WORK INSTRUCTIONS - Recast the records as a Markdown table with the columns Row and Record line, beginning at the line that contains "You are a GUI" and stopping after the line that contains "tap(369, 107)". Give each line a numbered row and leave out any blank lines.

DATASET ROWS -
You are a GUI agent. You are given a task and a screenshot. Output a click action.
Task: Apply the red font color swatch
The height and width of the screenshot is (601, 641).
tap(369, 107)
==
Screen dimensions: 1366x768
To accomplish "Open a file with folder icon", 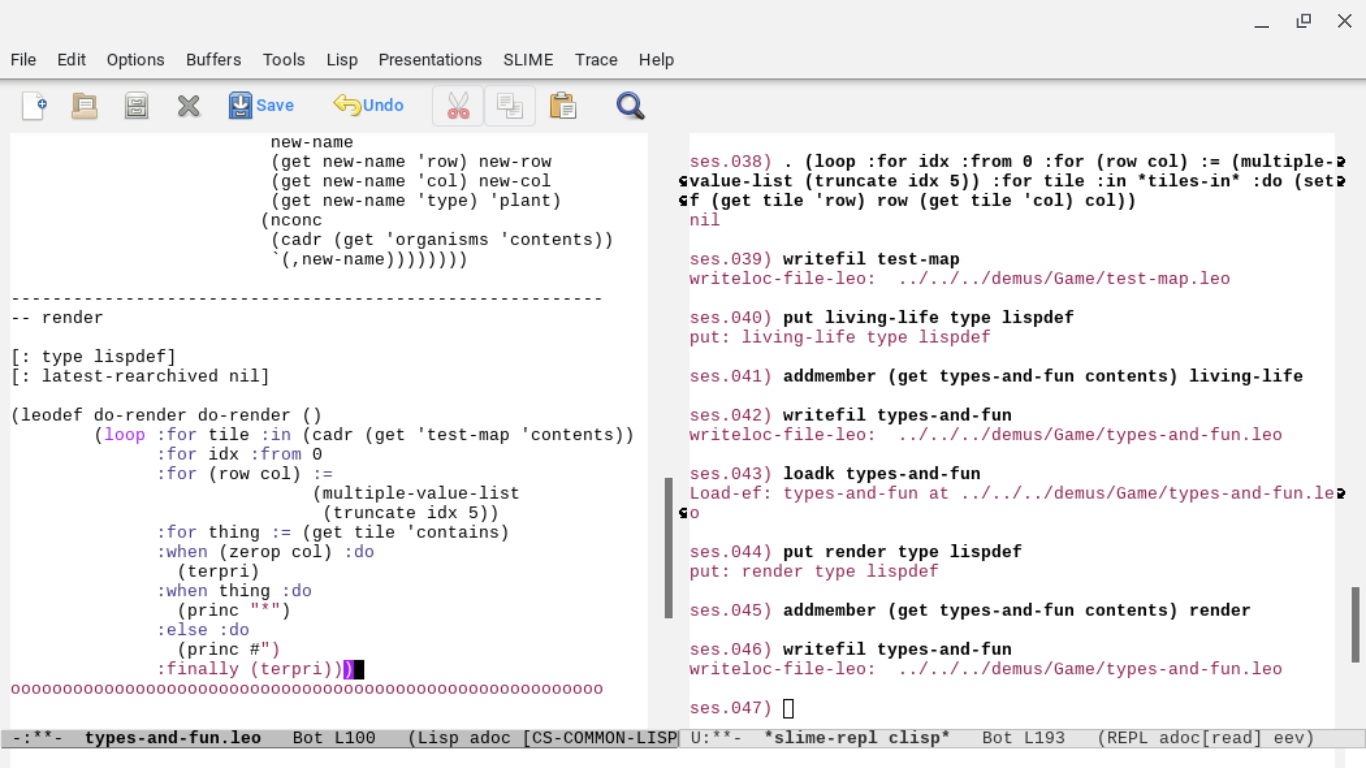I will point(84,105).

ANSWER BELOW -
| Row | Record line |
|---|---|
| 1 | You are a GUI agent. You are given a task and a screenshot. Output a click action. |
| 2 | Task: Apply the red font color swatch |
| 3 | The height and width of the screenshot is (601, 641). |
| 4 | tap(369, 107) |